That would be CSA General Joseph Johnston.... not Johnson. Author could at least get the spelling correct. The surrender of all Confederate forces in the Carolinas, Georgia, and Florida occurred at James Bennett’s farm not far from the railway crossing outside of the future rail stop of Durham’s station, NC. The forces mustered out in Greensboro, stacking their arms per the terms worked out with Sherman. General Johnston was accompanied by General Wade Hampton, and they met on the road near the Bennett farm, went inside and Johnston was handed a telegraph from Sec. Stanton of the Union, telling of the assassination of President Lincoln on Good Friday April 14th and death on the 15th.

Meeting a second time General Breckenridge (former VP. of the USA Breckenridge) joined Johnston and Sherman to work out terms which included amnesty.

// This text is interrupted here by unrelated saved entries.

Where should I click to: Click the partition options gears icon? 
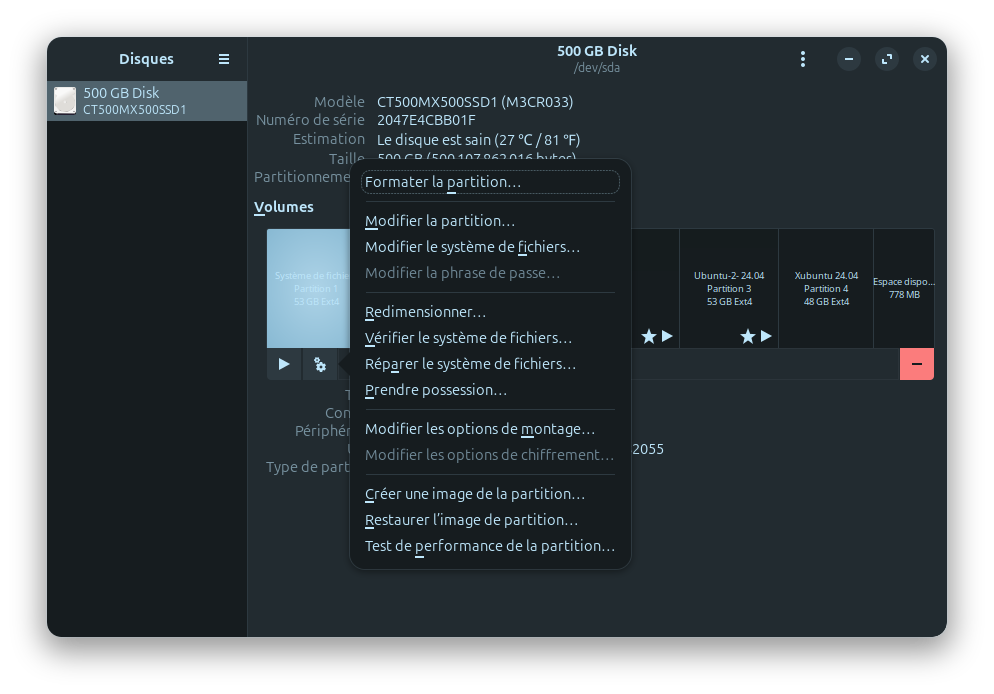coord(320,365)
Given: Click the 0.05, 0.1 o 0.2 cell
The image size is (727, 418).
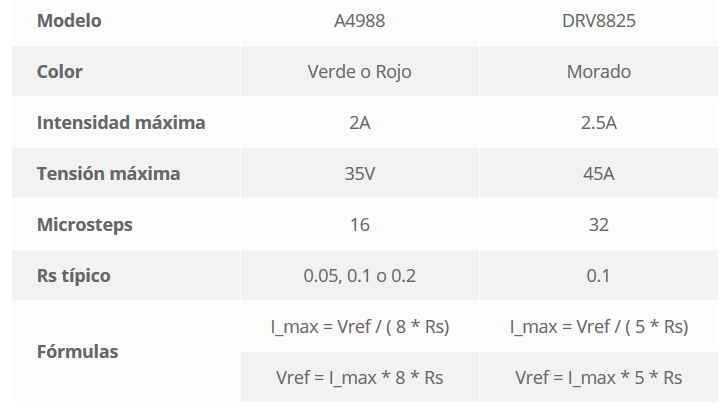Looking at the screenshot, I should coord(359,276).
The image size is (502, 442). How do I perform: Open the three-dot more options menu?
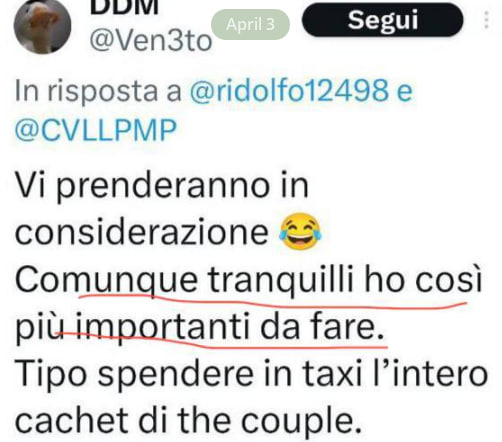[x=486, y=20]
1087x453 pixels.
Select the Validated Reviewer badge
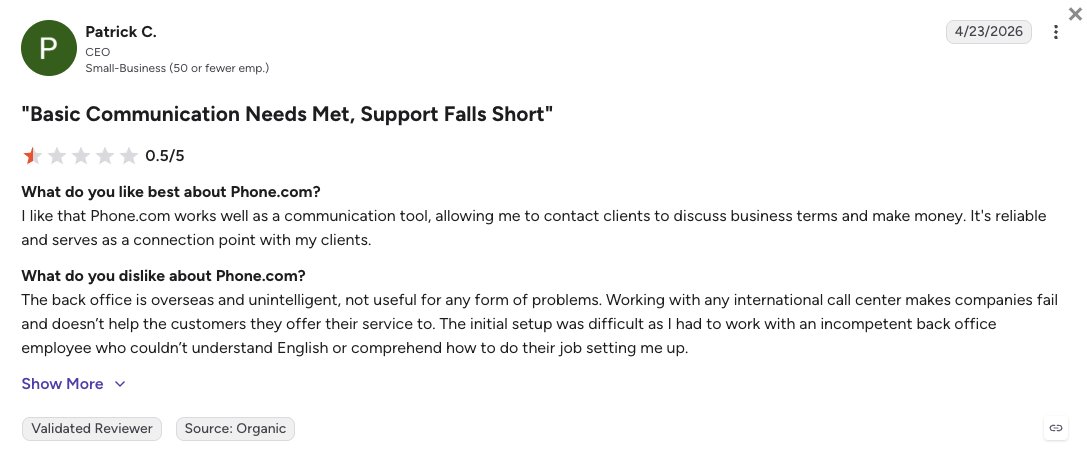point(92,429)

The agreement was honored by the CSA troops, however Stanton and the cabinet disavowed it, and sent General Grant to supersede Sherman, and re-start hostilities. Grant however disobeyed these orders and instead had Sherman re-work and sign an agreement with Johnston that paralleled the terms Grant had worked out with Robert E. Lee 14 days prior in VA.

This was not the final forces surrendered by the CSA. General Richard Taylor in AL on May 4th and Gen. Kirby Smith surrendered the Army of the Trans-Mississippi in New Orleans on May 26th.


6 posted on 04/26/2017 4:30:31 PM PDT by John S Mosby (Sic Semper Tyrannis)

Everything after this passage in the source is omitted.